Invest 2% of portfolio in gold/silver in a mutual fund


----------



## Julia (15 July 2013)

I've never read The Intelligent Investor.
Could you say whether the above summary is what he has actually said, or rather, your interpretation of that?


----------



## So_Cynical (15 July 2013)

I listened to it a while back (audio book 70's edition) its very simplistic and the philosophy is incredibly conservative, its a pretty pedestrian book that assumes that the general public are idiots which may have been true in the 50's as far as financial/markets education was concerned.

I'm listening to Taleb's 'Antifragile: Things That Gain from Disorder' at the moment and finding it heavy going and yet with moments of enlightenment, some content that really makes you think, not much thinking required with The Intelligent Investor. 
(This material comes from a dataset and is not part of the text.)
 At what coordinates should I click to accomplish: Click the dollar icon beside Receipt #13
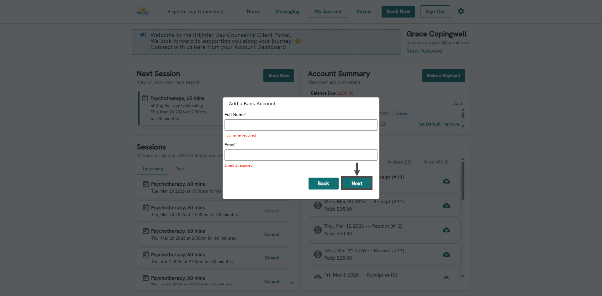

http://en.wikipedia.org/wiki/Antifragile:_Things_That_Gain_from_Disorder


----------



## Tano (16 July 2013)

Julia said:


> I've never read The Intelligent Investor.
> Could you say whether the above summary is what he has actually said, or rather, your interpretation of that?




From memory it's about 95% what was written.  I may have added a point or two from another book.  It's a good read and you cannot condense 600 pages into a 1 Page summary.  Buy and read the book and try to implement his teachings.  I couldn't totally convince myself everything was gospel.  Has the market changed since the book was written,  is everything in the book applicable to the asx?.  I can't answer the question since I am a beginner


----------



## Julia (16 July 2013)

Tano said:


> From memory it's about 95% what was written.  I may have added a point or two from another book.  It's a good read and you cannot condense 600 pages into a 1 Page summary.  Buy and read the book and try to implement his teachings.



No thanks.  Not interested.
I was surprised at the simplistic and unrealistic nature of some of the points.  That's why I asked about their authorship.


----------



## burglar (16 July 2013)

Julia said:


> ...I was surprised at the simplistic and unrealistic nature of some of the points.  ...




May have been neither simplistic nor unrealistic at the time of authorship ... 
it was written before computers!  :


----------



## Julia (16 July 2013)

burglar said:


> May have been neither simplistic nor unrealistic at the time of authorship ...
> it was written before computers!  :



The points I found simplistic and unrealistic have nothing to do with the existence or otherwise of computers.
No further comment from me.  I was just curious about who had compiled the list.


----------



## burglar (16 July 2013)

Julia said:


> The points I found simplistic and unrealistic have nothing to do with the existence or otherwise of computers.
> No further comment from me.  I was just curious about who had compiled the list.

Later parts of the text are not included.